Para o deputado Daniel Almeida (PCdoB-BA), um dos autores do PDC, o governo não tinha competência para editar esta portaria, que, segundo ele, contraria a Constituição e a legislação que proíbe a prática de trabalho escravo.

“Esta portaria tem aspectos de ilegalidade e o PDC é um instrumento legislativo para impedir a usurpação de competências. Além disso, essa portaria vem num esforço do governo de comprar votos e parlamentares, especialmente atendendo a bancada ruralista”, disse o parlamentar.

A revogação da portaria de Temer atende demanda da Secretaria de Inspeção do Trabalho que, em memorando encaminhado a auditores fiscais, informou que não foi consultada sobre a portaria. O órgão, vinculado ao Ministério do Trabalho, é responsável por executar e estabelecer as diretrizes da fiscalização do trabalho análogo à escravidão.

Segundo o documento, a secretaria informa ainda que está analisando o teor e o alcance das mudanças, mas reitera que já “foram detectados vícios técnicos e jurídicos na conceituação e regulação” do tema que a portaria pretende disciplinar, “bem como aspectos que atentam contra normativas superiores”, tais como a Constituição, a Convenção 81 da Organização Mundial do Trabalho e o Código Penal.

O que pretende Temer

Publicada no Diário Oficial da União nesta segunda-feira (16), a portaria assinada pelo ministro do Trabalho, Ronaldo Nogueira, além de reduzir as situações que caracterizam o trabalho escravo e dificultar a sua fiscalização, sujeita a concessão de seguro-desemprego aos trabalhadores resgatados, que vem sendo pago desde 2003, e mesmo a validade da fiscalização a um novo conceito de trabalho escravo.

Entre as novidades, está a necessidade de impedimento do direito de ir e vir para a caracterização do crime, tornando irrelevante as condições de trabalho às quais uma pessoa está submetida.

“A portaria traz a ideia reducionista que escravo é a pessoa amarrada sem possibilidade de fugir. Essa é a ideia falsa utilizada no imaginário para tentar convencer que a legislação atual é exagerada”, afirmou Xavier Plassat, coordenador da Campanha contra o Trabalho Escravo da Comissão Pastoral da Terra.

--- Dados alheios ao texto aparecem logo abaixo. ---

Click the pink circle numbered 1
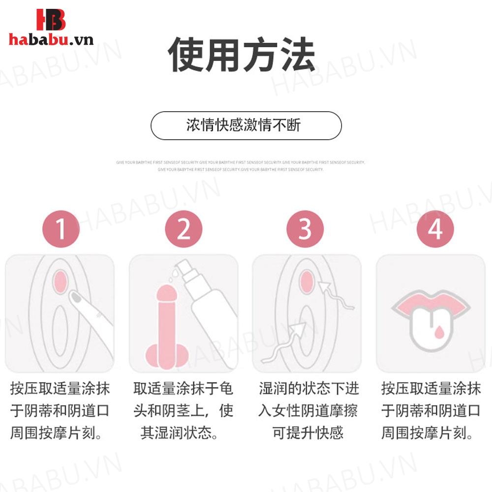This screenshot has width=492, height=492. click(61, 229)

Para Daniel Almeida, o texto fere ainda a autonomia do trabalho realizado pelos auditores fiscais do trabalho, o que torna ainda mais grave a tentativa do governo de “agradar” os aliados ruralistas.

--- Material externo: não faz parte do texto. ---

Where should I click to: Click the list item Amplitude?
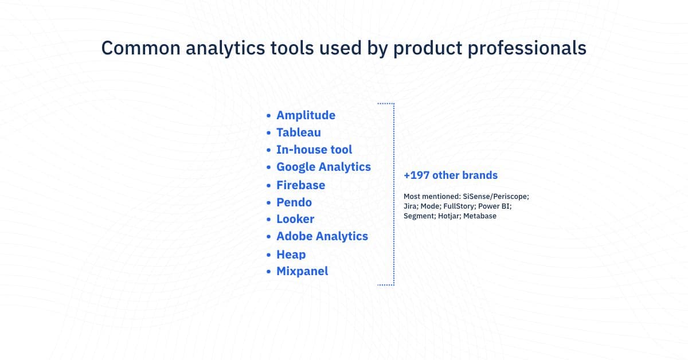pos(306,115)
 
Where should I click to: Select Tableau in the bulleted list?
pos(298,132)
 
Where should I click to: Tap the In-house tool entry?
pos(314,150)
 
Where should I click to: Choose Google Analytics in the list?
pos(323,167)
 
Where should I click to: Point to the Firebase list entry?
pos(300,185)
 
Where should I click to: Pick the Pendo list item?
pos(294,202)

“Substituir a autonomia de técnicos e auditores por uma posição do ministro é absurdo. Imagine o cenário onde tudo o que for verificado in loco nas fiscalizações não terá validade se não for acatado pelo ministro. Isso não é possível. Já é intolerável que em pleno século 21 ainda tenhamos práticas de trabalho escravo, mas editar um texto que vai retroceder no combate a esta prática não podemos aceitar”, disse Daniel Almeida.

Apesar da nova orientação do Ministério do Trabalho, a Secretaria de Inspeção do Trabalho determinou que seus auditores “mantenham as práticas conduzidas pelos normativos que até então regularam a fiscalização para a erradicação do trabalho em condições análogas à escravidão”.

Lista suja

Outro ponto criticado na portaria é a necessidade de que a veiculação do cadastro de empregadores flagrados pelo crime, a chamada “lista suja” do trabalho escravo, seja autorizada pelo ministro da Pasta. Hoje, a inclusão de empresas e pessoas nesta lista é de responsabilidade apenas da área técnica do Ministério do Trabalho.

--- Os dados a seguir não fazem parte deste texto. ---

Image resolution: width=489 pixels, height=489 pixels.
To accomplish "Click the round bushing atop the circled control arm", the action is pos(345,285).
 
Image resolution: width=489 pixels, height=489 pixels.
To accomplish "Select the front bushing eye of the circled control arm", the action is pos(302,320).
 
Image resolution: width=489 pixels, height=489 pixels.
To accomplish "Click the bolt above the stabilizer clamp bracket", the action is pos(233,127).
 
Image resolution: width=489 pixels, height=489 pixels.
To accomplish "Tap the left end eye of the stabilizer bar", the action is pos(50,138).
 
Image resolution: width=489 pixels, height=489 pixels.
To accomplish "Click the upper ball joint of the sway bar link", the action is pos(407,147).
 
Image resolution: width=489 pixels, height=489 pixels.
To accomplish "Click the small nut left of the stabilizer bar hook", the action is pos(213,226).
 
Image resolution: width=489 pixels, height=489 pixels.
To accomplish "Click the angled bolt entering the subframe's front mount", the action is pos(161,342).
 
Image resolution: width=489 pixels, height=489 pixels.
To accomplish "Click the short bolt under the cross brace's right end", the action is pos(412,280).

A lista suja tem sido usada pela iniciativa privada para gerenciamento de risco, tanto para balizar negócios, quando guiar investimentos e conceder empréstimos. Para Daniel Almeida, esta alteração vai explicitar o caráter político que se pretende dar à lista suja. “Quem vai confiar neste instrumento?”, questiona.

Tramitação

Para acelerar a tramitação do PDC na Câmara, o parlamentar está colhendo assinaturas para pedir urgência na apreciação da matéria. Para tanto, são necessárias 257 assinaturas.